● Task requirements
- A) From the infobox of the Fast Company article below, list every actor named under "Starring".
- B) Extend the plot summary in the Fast Company article below, beginning after its final sentence.

● Text excerpt
┌──
- Theatrical release poster
- Directed by: David Cronenberg
- Screenplay by: David Cronenberg Phil Savath Courtney Smith
- Story by: Alan Treen
- Produced by: Michael Lebowitz Peter O'Brian Phil Savath Courtney Smith
- Starring: William Smith Claudia Jennings John Saxon Nicholas Campbell Cedric Smith Judy Foster Don Francks
- Cinematography: Mark Irwin
- Edited by: Ronald Sanders
- Music by: Fred Mollin
- Distributed by: Admit One Presentations Danton Films
- Release date: 18 May 1979;
- Running time: 91 minutes
- Country: Canada
- Language: English
- Budget: $1,200,000

= Fast Company (1979 film) =

Fast Company is a 1979 Canadian action film directed by David Cronenberg and starring William Smith, John Saxon, Claudia Jennings and Nicholas Campbell. It was written by Phil Savath, Courtney Smith, Alan Treen and Cronenberg. It was primarily filmed at Edmonton International Speedway, in addition to other locations in Edmonton, Alberta, and Western Canada.

==Plot==
At a racetrack, aging drag racing star Lonnie "Lucky Man" Johnson makes engine refinements to his car, which is sponsored by the international oil company Fast Company (FastCo). On its first test run it blows up, but Lonnie escapes unhurt. FastCo team boss Phil Adamson is not impressed, telling the head mechanic, Elder, that the team can't afford to win if it breaks the budget. In the "Funny Car class", Lonnie's protégé Billy "The Kid" Brooker gives top dog Gary "The Blacksmith" Black a close run.

At the Big Sky meet, Adamson takes a backhander from the organizer. He says that the fans come to see Lonnie, so while the dragster is being repaired he will replace Billy in the Funny Car. Lonnie dislikes the idea. Billy dislikes it even more, blaming Lonnie's ego. Lonnie's first ever Funny Car run is against Black, who is angry at the driver switch, especially when he loses the race.
└──
● Data
┌──
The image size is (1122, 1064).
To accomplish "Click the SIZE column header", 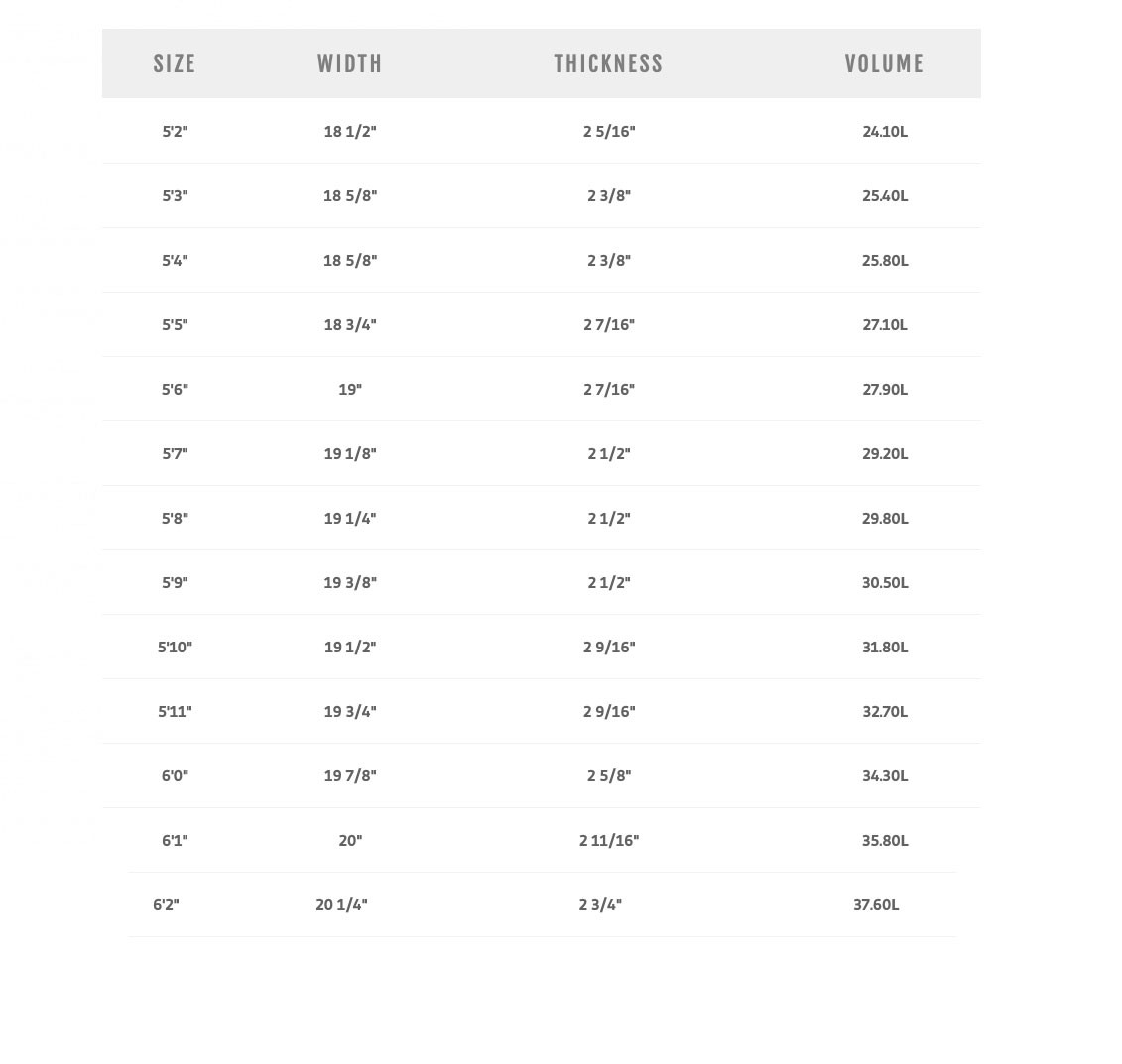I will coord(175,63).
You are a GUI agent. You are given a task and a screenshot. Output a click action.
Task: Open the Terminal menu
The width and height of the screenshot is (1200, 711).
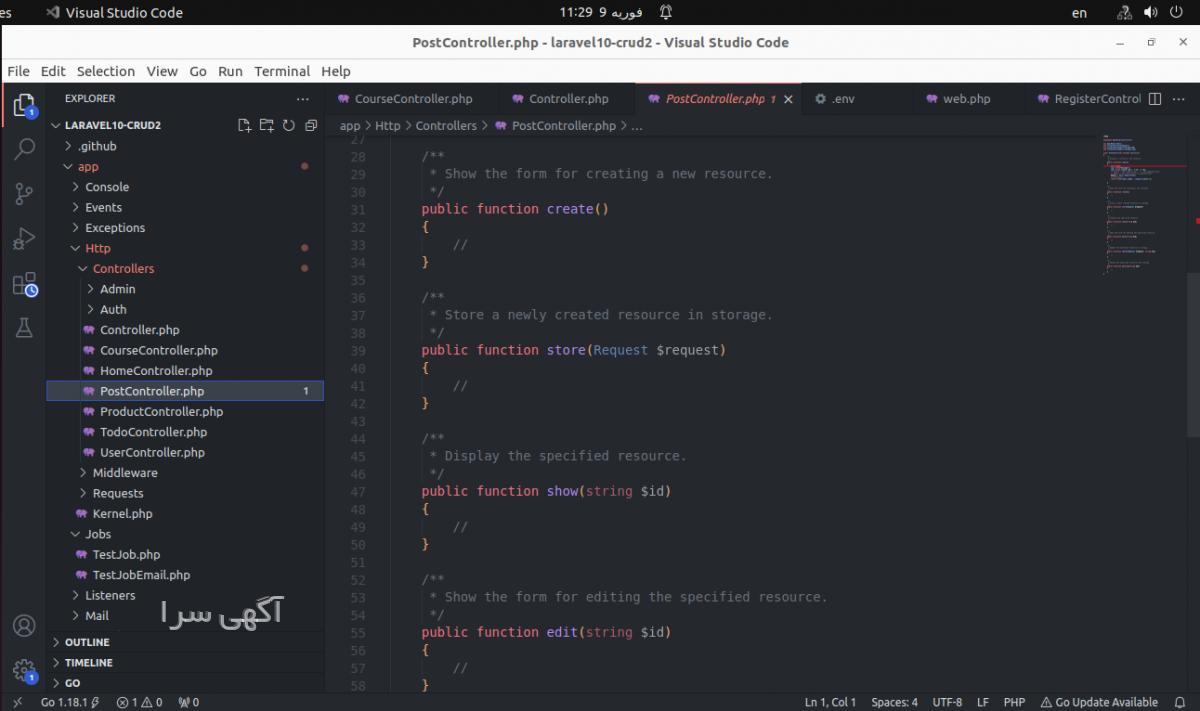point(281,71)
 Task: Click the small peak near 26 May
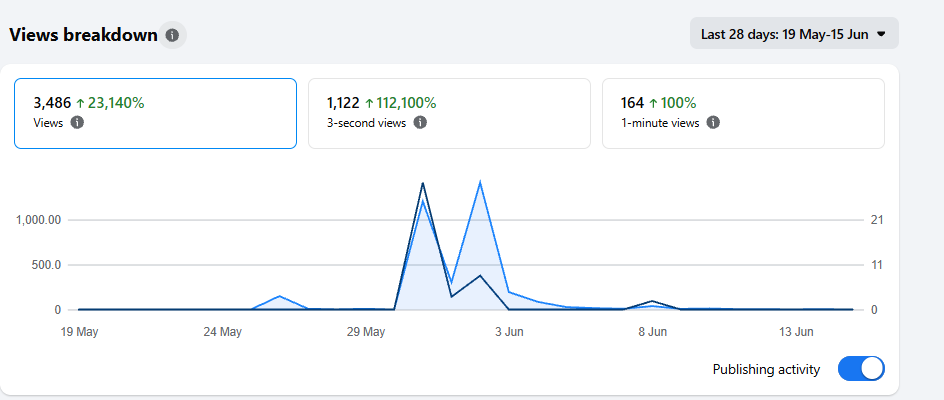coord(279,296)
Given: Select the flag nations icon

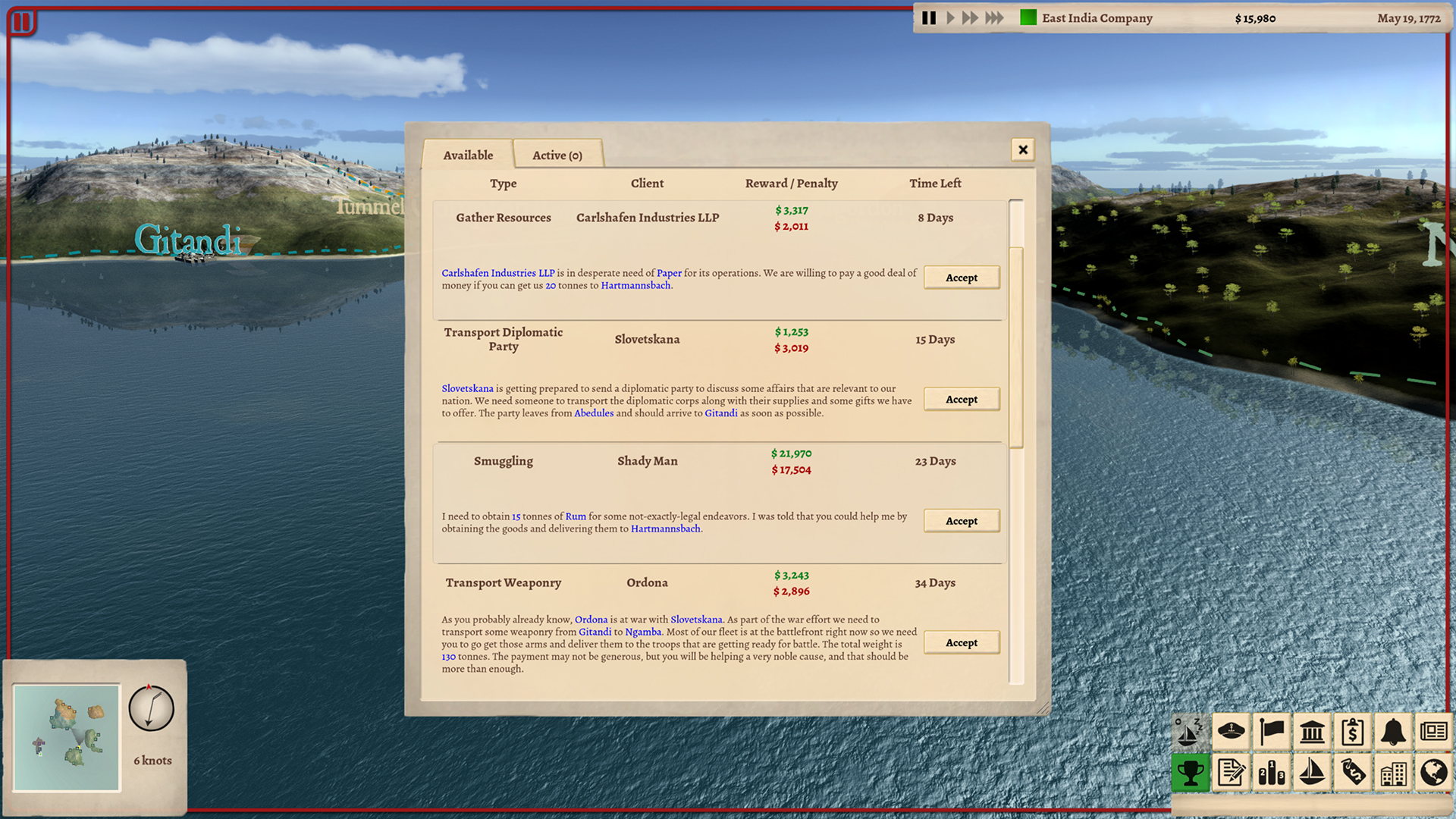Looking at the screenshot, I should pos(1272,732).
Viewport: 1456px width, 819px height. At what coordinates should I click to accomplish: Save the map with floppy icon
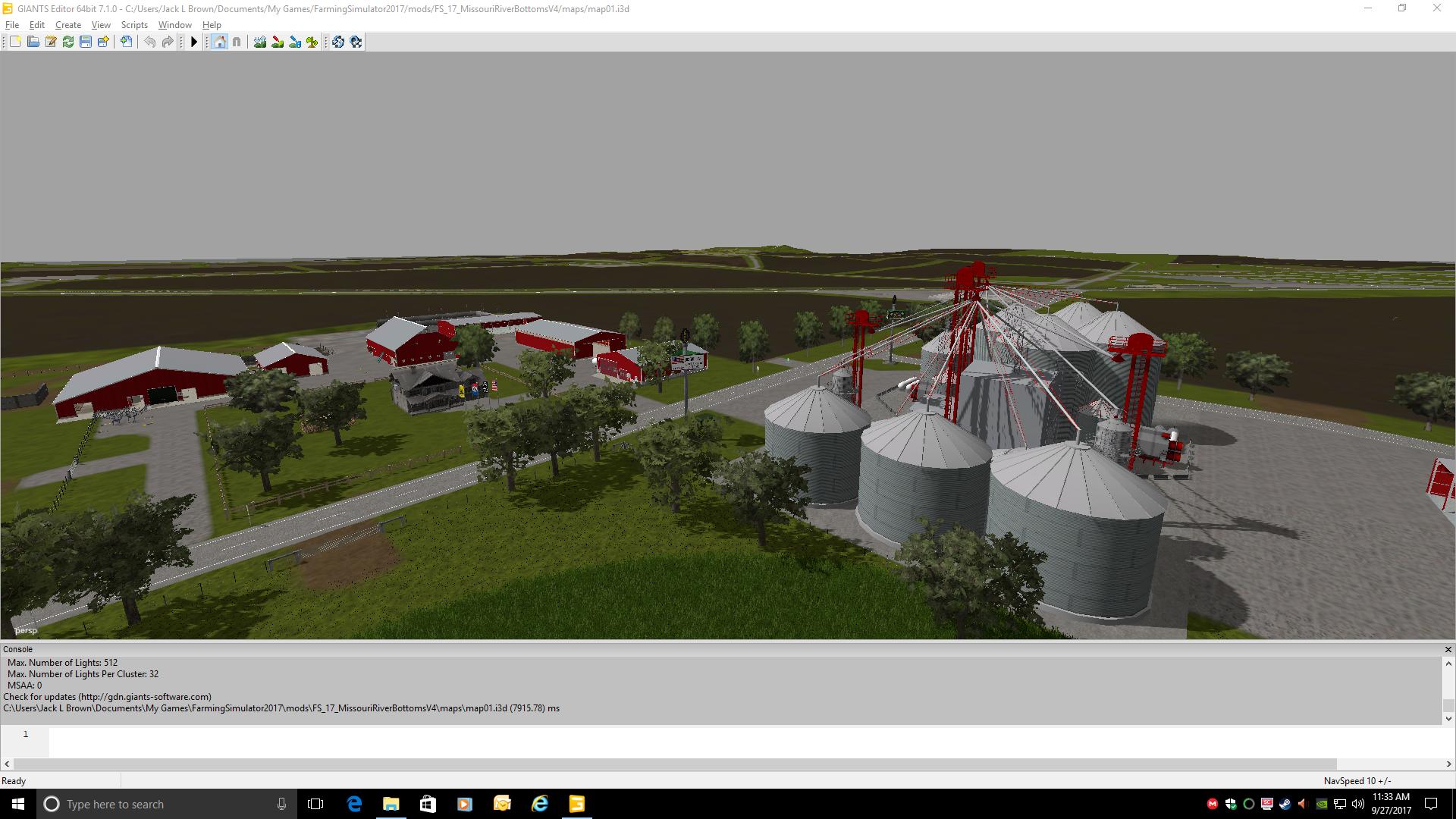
└──
● Answers below
- A) William Smith, Claudia Jennings, John Saxon, Nicholas Campbell, Cedric Smith, Judy Foster, Don Francks

- B)
En route to a next race in Spokane, Lonnie calls the dragster mechanic with a few ideas, but is told that Adamson cancelled the repair work. At the meet, Lonnie is less than complimentary on his FastCo TV spot. Adamson is incensed and calls the company to say he's bringing in Gary Black. Candy the FastCo ad girl refuses to have sex with the TV interviewer as damage control, so Adamson fires her. He offers Black the job as FastCo driver.

Candy and Billy have sex inside Lonnie's trailer. Lonnie’s girlfriend Sammy shows up and interrupts them, assuming at first it’s Lonnie in bed. Reunited, Lonnie and Sammy kick out Billy and Candy, and they make love. Lonnie talks about quitting racing. Adamson walks in without knocking, causing Lonnie to punch him to the floor. He says they're finished, but Lonnie assures him the car will race. Outside the trailer, Adamson gives Black and his mechanic Meatball a job.

While on another test run, the Funny Car's engine blows, but Lonnie controls the situation using the cockpit safety gear. Billy angrily accuses Black of sabotage, but Lonnie intervenes on Black's behalf. In the pit, Adamson announces that Black is the new Fast Co driver and the whole team is fired. Lonnie goes for him but is slugged with a tire iron by Meatball.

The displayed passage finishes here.